(Data excerpts)
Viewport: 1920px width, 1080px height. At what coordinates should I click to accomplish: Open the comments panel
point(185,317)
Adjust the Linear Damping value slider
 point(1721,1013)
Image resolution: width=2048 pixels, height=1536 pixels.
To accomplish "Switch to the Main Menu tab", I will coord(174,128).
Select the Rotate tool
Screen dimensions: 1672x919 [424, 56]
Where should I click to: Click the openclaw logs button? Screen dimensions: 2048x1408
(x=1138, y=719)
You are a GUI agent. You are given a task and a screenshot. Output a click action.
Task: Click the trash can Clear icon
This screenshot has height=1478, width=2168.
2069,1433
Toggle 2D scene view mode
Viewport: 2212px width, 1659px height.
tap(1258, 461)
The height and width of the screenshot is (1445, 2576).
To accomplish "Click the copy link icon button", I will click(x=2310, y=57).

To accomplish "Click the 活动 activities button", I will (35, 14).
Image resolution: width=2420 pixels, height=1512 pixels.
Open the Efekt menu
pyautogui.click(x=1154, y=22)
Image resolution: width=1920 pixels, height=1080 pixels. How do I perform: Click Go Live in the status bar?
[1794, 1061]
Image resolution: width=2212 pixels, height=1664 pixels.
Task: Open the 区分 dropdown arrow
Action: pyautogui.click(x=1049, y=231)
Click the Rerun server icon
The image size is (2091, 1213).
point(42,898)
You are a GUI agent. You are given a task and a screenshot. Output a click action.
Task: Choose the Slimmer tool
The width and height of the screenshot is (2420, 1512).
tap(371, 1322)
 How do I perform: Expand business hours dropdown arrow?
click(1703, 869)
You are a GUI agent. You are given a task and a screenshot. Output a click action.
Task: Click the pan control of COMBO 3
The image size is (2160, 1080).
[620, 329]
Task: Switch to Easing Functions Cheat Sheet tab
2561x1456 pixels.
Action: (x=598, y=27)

-- THE TASK --
The answer must consist of every line from the entries above that contains "will".

-- WORKED SOLUTION --
To accomplish "Switch to the Main Menu tab", I will coord(174,128).
To accomplish "Click the copy link icon button", I will click(x=2310, y=57).
To accomplish "Click the 活动 activities button", I will (35, 14).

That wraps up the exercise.